Le frère : Invisible. C'est juste
une ligne ligne invisible. Juste
dessinée pas pour de vrai.
Juste sur les cartes juste
dessinée. Pourquoi alors si
difficile de traverser ?
Pourquoi alors si difficile de
partir partir ? Et revenir c'est
encore pire.
Sans te retourner qu'elle m'a
dit elle la fille cette nuit cette
nuit-là. "Si tu te retournes si tu
regardes derrière derrière tu
hésiteras et il ne faut pas."
"Sans te retourner" qu'elle a
dit elle la fille. "Tout droit là-bas
sans hésiter." Ce que j'ai
fait. Cette nuit nuit-là.
Marché droit sans hésiter sans
me retourner vers la forêt de
l'autre côté. Là-bas de l'autre
côté j'ai disparu. Et dans mon
dos je la sentais elle la fille qui
me regardait. Même la moitié
c'est trop de sang qu'on a
pareil, je le sentais. Là-bas là-bas
de l'autre côté de la
frontière.
Je pensais que c'était une ligne
invisible invisible juste une
ligne à enjamber juste un pas à
faire et que j'y étais de l'autre
côté. Ce n'est même pas vrai.
"Terre à personne" qu'ils
appellent ça. Ni ici ni là-bas ni
là-bas ni ici. "Terre à
personne" tout ça. Tout ça.

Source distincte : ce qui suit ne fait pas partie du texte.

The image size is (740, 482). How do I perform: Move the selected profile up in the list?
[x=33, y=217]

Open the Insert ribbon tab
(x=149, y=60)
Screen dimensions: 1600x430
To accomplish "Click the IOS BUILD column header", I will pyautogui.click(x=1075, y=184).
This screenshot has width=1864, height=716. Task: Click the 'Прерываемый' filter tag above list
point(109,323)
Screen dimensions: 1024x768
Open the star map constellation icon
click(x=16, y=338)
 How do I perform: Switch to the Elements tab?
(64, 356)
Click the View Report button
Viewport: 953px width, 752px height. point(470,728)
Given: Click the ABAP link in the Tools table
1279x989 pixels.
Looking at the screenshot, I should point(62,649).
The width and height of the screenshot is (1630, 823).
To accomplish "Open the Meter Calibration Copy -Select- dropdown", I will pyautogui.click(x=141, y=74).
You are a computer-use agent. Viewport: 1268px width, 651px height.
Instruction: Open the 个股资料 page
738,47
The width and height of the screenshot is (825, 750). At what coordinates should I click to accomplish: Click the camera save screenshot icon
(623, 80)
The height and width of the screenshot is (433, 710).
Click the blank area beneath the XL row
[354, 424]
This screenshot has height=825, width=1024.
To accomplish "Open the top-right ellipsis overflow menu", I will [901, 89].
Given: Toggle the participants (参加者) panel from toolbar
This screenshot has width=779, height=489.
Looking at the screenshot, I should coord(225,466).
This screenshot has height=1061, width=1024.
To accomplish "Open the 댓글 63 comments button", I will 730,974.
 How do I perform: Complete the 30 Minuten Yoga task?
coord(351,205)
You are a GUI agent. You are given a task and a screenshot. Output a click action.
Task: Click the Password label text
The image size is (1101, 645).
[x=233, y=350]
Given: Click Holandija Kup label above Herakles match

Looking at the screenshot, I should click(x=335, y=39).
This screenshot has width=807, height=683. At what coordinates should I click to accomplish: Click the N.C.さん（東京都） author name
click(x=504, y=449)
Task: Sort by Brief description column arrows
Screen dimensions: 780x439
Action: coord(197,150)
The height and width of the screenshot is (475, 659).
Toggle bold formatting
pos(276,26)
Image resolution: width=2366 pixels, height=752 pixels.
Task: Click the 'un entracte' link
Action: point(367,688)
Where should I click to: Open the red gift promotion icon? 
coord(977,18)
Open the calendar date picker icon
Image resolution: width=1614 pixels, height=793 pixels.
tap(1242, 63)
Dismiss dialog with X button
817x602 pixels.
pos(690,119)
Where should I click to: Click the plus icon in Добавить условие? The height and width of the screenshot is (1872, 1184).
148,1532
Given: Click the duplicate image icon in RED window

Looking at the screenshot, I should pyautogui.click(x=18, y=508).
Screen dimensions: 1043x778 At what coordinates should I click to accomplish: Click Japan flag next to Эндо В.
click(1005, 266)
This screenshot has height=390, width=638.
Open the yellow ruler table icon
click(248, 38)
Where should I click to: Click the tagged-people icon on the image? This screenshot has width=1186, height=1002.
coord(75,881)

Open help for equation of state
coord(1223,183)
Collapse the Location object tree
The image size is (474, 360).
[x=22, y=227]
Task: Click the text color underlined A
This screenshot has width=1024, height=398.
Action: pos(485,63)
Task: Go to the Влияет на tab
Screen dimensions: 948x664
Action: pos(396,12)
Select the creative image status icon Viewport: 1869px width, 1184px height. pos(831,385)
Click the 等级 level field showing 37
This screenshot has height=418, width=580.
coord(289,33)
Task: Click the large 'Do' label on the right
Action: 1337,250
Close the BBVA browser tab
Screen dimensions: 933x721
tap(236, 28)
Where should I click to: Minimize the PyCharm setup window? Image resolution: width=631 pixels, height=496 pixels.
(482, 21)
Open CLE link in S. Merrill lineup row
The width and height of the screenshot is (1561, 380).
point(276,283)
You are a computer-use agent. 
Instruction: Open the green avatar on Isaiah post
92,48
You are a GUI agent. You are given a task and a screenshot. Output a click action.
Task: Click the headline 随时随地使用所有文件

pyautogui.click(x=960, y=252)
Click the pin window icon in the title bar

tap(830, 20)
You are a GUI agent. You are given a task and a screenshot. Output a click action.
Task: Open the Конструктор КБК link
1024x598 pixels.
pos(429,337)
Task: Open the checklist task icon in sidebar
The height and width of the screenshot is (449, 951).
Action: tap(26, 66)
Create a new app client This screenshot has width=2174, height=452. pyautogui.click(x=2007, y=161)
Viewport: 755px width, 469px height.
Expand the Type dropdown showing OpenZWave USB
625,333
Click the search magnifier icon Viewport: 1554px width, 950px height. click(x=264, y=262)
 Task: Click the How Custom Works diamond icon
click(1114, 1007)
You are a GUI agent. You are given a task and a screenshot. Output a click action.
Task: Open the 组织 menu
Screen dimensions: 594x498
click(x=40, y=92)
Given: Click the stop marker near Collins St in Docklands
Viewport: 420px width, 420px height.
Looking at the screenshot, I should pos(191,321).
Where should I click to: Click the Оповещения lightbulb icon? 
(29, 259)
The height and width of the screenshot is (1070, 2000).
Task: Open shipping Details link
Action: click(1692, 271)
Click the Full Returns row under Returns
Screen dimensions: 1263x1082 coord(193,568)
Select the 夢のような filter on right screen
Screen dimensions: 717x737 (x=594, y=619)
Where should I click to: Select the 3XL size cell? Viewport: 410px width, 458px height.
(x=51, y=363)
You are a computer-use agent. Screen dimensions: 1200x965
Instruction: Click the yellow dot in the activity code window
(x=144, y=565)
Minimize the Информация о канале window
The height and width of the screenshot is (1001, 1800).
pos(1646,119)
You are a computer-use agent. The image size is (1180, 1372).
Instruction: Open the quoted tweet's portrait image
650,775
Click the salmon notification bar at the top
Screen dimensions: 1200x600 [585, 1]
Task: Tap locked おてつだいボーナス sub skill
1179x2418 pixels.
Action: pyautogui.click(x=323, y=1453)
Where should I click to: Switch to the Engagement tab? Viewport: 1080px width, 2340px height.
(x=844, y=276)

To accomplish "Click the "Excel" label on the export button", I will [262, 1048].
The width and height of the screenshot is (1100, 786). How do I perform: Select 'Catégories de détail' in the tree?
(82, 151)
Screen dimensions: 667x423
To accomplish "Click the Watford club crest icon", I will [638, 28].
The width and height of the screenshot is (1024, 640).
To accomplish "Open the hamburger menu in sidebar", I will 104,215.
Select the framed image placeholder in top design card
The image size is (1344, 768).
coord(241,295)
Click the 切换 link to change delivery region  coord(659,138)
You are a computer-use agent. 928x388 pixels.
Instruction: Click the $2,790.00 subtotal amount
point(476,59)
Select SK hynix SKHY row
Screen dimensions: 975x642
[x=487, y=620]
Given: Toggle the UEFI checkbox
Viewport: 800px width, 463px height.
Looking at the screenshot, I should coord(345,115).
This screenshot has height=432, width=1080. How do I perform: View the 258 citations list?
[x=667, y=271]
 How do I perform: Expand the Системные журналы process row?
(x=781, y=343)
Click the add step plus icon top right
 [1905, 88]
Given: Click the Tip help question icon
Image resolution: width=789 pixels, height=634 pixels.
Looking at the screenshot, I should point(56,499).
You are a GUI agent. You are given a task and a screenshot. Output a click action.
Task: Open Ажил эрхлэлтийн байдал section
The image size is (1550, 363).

La
maison la barrière les rails
l'arbre ce n'est pas ici pas là-bas.
"Terre à personne" qu'ils
appellent ça.
Nous sommes de nulle part.
Ils sont trois. Une femme, un
homme jeune, un homme plus
âgé. La femme, on l'appelera La
fille. Le premier homme sera Le
frère, le second Le père.
On les appellera ainsi, même si
les rapports entre ces trois-là ne
peuvent être uniquement des
rapports de famille.
Peut-être même qu'il n'y a aucun
lien de parenté entre ces trois-là.
Peut-être que c'est de tout autre
chose qu'il s'agit ici...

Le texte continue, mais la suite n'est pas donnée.